La structure hiérarchique de la population de la lignée Salmonella enterica dans le contexte d’une phylogénie du génome central a été examinée. Les fréquences relatives de tous les génotypes hiérarchiques ont ensuite été utilisées pour évaluer la distribution globale et les classifications les plus fréquemment observées. Les lignées ST moins fréquentes ont été agrégées comme d’autres ST pour faciliter la visualisation des données.
De même, des variantes moins fréquentes de cgMLST ont été agrégées comme d’autres cgMLST. Les relations ancestrales entre les ST ont été examinées à l’aide d’une approche imbriquée en évaluant la fréquence relative des lignées ST par les sous-groupes ou haplotypes BAPS1. La fréquence relative de la lignée ST différenciant les loci de rame AMR a été évaluée afin d’identifier des signatures génomiques accessoires uniques liées à la structure de la population de Newport.
Dans les résultats, les loci MDFA et AAC6IAA semblent être acquis de manière ancestrale par la population sérovar de Newport, tandis que ST45 devrait être multirésistant aux médicaments. Par rapport au ST45, les autres lignées ST majeures, telles que ST5 et ST118, sont plus susceptibles d’être sensibles aux médicaments multiples. De plus, une visualisation ancrée dans la phylogénie a été utilisée pour intégrer systématiquement les données de la structure hiérarchique de la population.

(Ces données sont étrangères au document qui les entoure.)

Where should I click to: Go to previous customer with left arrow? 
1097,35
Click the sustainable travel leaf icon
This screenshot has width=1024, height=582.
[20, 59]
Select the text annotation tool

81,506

Ce protocole analytique constitue une base pour l’exploration de données sur les populations bactériennes à grande échelle. Ce qu’il permet, c’est de cartographier et de suivre les génotypes à l’échelle à l’aide de ProkEvo, mais il peut également être étendu pour répondre à d’autres questions, telles que l’exploration de la distribution des voies métaboliques et des facteurs de virulence associés aux informations génotypiques. C’est-à-dire que nous pouvons prédire les phénotypes associés à des génotypes spécifiques d’intérêt.
Le protocole décrit ici ouvre définitivement la voie aux chercheurs pour explorer de nouvelles questions dans le domaine de la génomique des populations et en déduire des modèles évolutifs et écologiques pour les espèces bactériennes pathogènes et non pathogènes.